Creamy Corn Empanadas
Ingredients:
For the empanada crust:
- 700g all-purpose flour
- 100g unsalted butter
- 1 egg
- 1 tsp salt
- 60ml water
Ingredients:
For the filling:
- 2 tsp butter
- 3 tsp all-purpose flour
- 240ml milk
- 1/2 tsp salt
- Pinch of ground nutmeg
- 1 can corn kernels
Ingredients:
Seasoning
- 2 tsp butter
- 3 tsp all-purpose flour
Directions:
- In a large bowl, mix the butter into the flour with your hands. Then, add the salt, water, egg, and mix until a smooth dough forms.

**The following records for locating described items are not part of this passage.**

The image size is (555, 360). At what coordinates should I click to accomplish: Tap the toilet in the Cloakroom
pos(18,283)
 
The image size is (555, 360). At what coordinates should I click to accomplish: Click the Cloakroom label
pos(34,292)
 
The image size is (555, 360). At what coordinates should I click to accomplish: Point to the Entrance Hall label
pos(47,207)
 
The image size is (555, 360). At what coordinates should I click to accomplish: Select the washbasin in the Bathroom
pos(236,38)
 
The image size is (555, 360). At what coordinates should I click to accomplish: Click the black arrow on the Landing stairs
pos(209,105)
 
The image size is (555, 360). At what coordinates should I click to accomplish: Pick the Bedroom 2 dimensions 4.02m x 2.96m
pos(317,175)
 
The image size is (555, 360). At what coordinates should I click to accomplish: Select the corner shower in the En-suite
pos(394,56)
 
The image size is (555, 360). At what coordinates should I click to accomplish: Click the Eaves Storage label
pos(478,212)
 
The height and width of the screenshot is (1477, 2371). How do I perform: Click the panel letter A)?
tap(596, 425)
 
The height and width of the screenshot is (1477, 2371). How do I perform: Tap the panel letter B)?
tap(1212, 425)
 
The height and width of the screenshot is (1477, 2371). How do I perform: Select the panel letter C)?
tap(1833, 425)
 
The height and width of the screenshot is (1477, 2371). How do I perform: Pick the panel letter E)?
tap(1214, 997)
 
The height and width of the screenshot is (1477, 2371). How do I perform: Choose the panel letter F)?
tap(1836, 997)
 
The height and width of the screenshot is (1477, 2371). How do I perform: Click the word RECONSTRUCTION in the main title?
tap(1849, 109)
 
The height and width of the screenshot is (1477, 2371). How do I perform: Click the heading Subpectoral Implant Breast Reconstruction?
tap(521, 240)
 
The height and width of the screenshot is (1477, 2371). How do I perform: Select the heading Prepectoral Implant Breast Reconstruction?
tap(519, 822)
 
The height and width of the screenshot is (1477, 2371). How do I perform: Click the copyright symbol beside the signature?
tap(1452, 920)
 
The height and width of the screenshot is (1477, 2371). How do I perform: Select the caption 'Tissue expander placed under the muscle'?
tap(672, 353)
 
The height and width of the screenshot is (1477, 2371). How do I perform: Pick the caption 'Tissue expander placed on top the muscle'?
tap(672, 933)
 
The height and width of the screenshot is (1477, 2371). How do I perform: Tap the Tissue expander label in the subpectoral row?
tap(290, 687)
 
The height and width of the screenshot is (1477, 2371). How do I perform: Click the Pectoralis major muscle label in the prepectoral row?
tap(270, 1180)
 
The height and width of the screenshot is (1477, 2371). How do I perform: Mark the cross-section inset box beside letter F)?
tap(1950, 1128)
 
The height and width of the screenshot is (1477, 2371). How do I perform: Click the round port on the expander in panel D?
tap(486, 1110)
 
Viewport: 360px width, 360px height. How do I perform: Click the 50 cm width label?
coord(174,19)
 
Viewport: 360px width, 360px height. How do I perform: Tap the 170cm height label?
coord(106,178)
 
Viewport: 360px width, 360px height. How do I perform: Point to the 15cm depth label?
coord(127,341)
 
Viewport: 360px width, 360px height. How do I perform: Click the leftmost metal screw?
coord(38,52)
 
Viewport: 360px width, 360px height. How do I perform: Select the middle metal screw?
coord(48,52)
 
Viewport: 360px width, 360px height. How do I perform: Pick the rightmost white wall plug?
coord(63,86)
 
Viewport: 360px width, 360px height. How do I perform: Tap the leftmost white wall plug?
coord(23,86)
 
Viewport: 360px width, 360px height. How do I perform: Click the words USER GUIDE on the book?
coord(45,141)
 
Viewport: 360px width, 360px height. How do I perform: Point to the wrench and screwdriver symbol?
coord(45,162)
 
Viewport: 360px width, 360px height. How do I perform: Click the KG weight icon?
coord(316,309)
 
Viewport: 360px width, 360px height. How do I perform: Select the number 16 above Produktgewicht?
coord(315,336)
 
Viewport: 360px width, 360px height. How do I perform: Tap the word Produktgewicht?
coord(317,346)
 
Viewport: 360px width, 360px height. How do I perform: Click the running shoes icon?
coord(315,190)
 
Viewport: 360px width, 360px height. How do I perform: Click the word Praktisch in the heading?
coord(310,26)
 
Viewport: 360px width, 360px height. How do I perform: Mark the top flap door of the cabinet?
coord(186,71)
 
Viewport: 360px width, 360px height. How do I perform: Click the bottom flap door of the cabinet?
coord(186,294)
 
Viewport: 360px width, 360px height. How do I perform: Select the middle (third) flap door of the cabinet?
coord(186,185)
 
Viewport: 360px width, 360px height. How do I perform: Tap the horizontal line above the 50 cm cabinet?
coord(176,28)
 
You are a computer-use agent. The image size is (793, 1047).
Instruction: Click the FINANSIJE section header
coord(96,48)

Cover with a clean, wet cloth and let the dough rest for 20 minutes.
- For the filling, mix the milk, butter and flour, then stir until there are no lumps.
- Over low heat, pour in the milk mixture into a pan and cook until it thickens. Stir in the corn kernels, nutmeg, and salt. Mix well and let cool.
- Roll out the dough to about 0.2cm thick, and cut into circles of 8cm in diameter with a cookie cutter.
- Spoon the filling in the middle of the circles, fold into semicircles, and seal the edges firmly with a fork.
- In a pan, heat the oil and fry the empanadas until puffy and golden brown.